4. The thin keyboard structure of claim 3, wherein the elastic support portion is sponge.

5. The thin keyboard structure of claim 3, wherein the elastic support portion is conductive rubber.

6. The thin keyboard structure of claim 3, wherein the elastic support portion is a dome-shaped reed.

7. The thin keyboard structure of claim 1 further including a baseboard located beneath the circuit board and a light guide layer located between the circuit board and the baseboard.

8. The thin keyboard structure of claim 1 further including an optical mask layer located on the frame, the optical mask layer including a plurality of light permeable openings corresponding to the command portions and an optical mask portion bonded to the frame.

9. The thin keyboard structure of claim 1, wherein the keycap assembly board includes a support surface extended from the frame towards the press zone to connect to the deformation portion and at least one support arm to bridge the support surface and the deformation portion.

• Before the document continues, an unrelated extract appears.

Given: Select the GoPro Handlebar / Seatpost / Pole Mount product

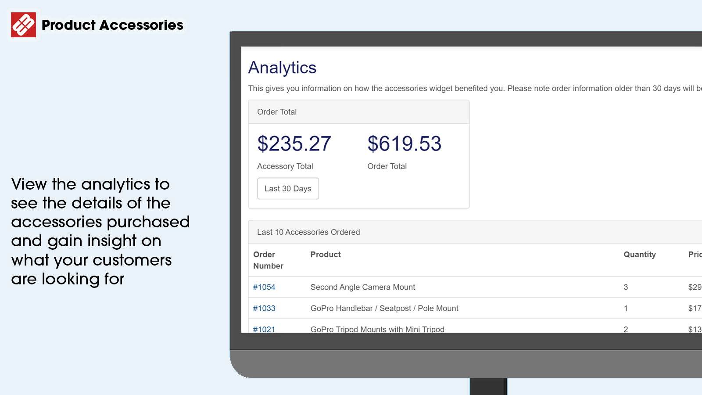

10. A thin keyboard structure, comprising:

a circuit board including a plurality of command portions to receive contact and generate command signals; and

a keycap assembly board which is located on the circuit hoard and includes a frame with a plurality of press zones corresponding to the plurality of command portions, each of the plurality of press zones including at least one press portion corresponding to one command portion and depressible to move towards the command portion, and at least one spacer centered about the press portion and spaced from the frame at a preset interval, the press portion and the spacer being bridged by at least one first connection arm, the spacer and the frame being bridged by at least one second connection arm; the first connection arm including a first connecting section connected to the press portion, a second connecting section connected to the spacer, and at least one first elastic section which bridges the first connecting section and the second connecting section and includes at least one first stress bend point; the second connection arm including a third connecting section connected to the spacer, a fourth connecting section connected to the frame, and at least one second elastic section which bridges the third connecting section and the fourth connecting section and includes at least one second stress bend point; the first connection arm and the second connection arm providing deformation and return force for the press portion during movement towards the command portion.

11. The thin keyboard structure of claim 10, wherein the frame includes a plurality of connecting side frames to form the press zone and a corner at the junction of each pair of the side frames, the second connection arm bridging the spacer and one side frame.

12. The thin keyboard structure of claim 10, wherein the frame includes a plurality of connecting side frames to form the press zone and a corner at the junction of each pair of the side frames, the second connection arm bridging the spacer and the corner.

13. The thin keyboard structure of claim 10, wherein the keycap assembly board includes a plurality of keycaps corresponding to the press portions, each of the plurality of keycaps including a depressible press surface and a connection pin connecting to the press portion.

14. The thin keyboard structure of claim 11 further including at least One elastic support portion located between the circuit board and the frame to aid movement of the keycaps against the circuit board.

15. The thin keyboard structure of claim 14, wherein the elastic support portion is sponge.

16. The thin keyboard structure of claim 14, wherein the elastic support portion is conductive rubber.

17. The thin keyboard structure of claim 14, wherein the elastic support portion is a dome-shaped reed.

18. The thin keyboard structure of claim 10 further including a baseboard located beneath the circuit board and a light guide layer located between the circuit board and the baseboard.

19. The thin keyboard structure of claim 10 further including an optical mask layer located on the frame, the optical mask layer including a plurality of light permeable openings corresponding to the command portions and an optical mask portion bonded to the frame.